◆ WHAT TO DO ◆
Note how many lines in the entries below contain the string "each", and answer with that number and no other text.

◆ Stored dataset items ◆
______________________________
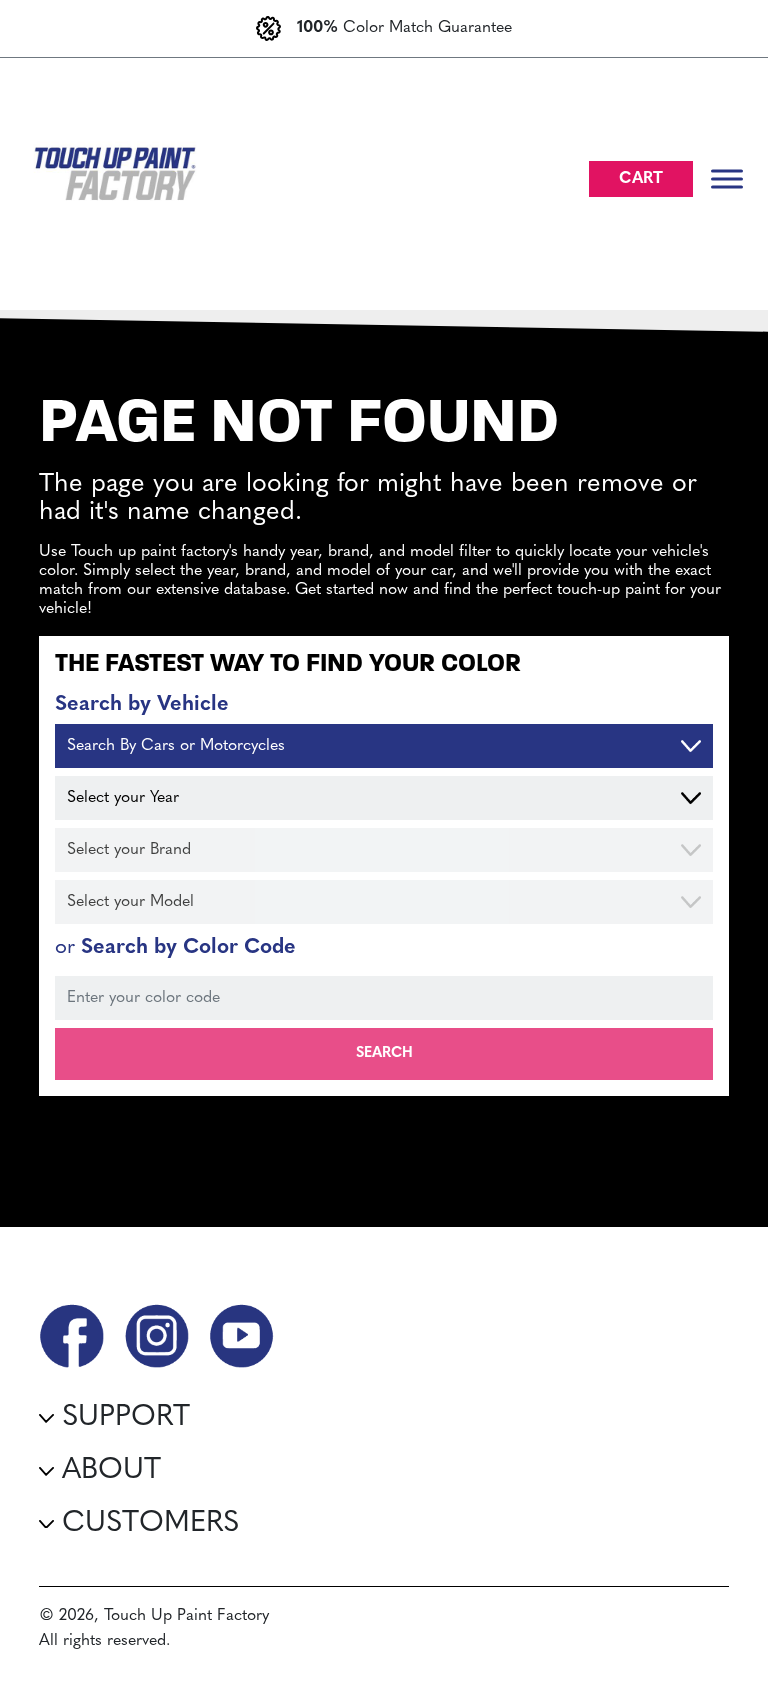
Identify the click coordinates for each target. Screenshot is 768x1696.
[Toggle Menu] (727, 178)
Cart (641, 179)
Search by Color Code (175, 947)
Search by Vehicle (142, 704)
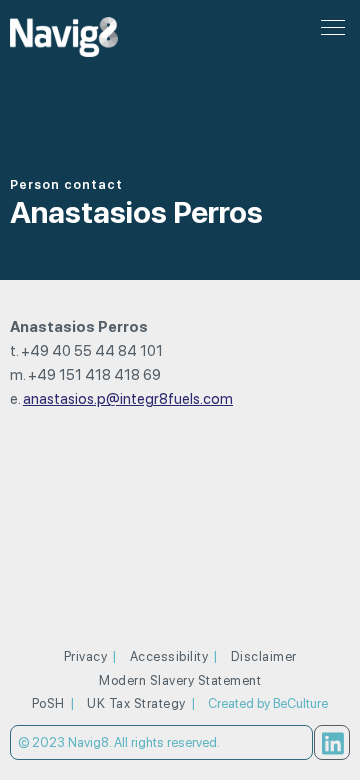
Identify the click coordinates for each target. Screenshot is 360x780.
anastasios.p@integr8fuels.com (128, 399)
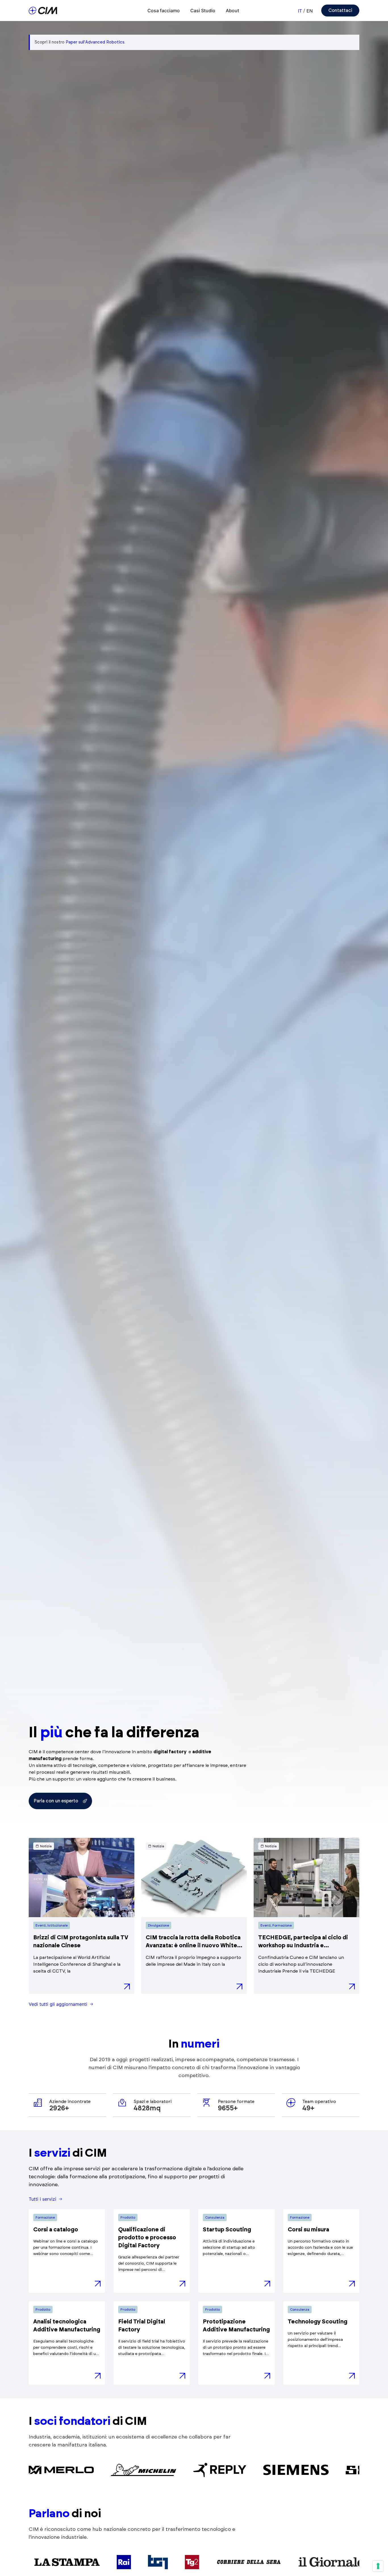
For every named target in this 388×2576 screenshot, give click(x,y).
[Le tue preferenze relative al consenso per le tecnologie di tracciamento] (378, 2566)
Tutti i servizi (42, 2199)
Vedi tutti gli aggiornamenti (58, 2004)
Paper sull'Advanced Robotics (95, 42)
______________________________
◆ THE COMPLETED TASK ◆
2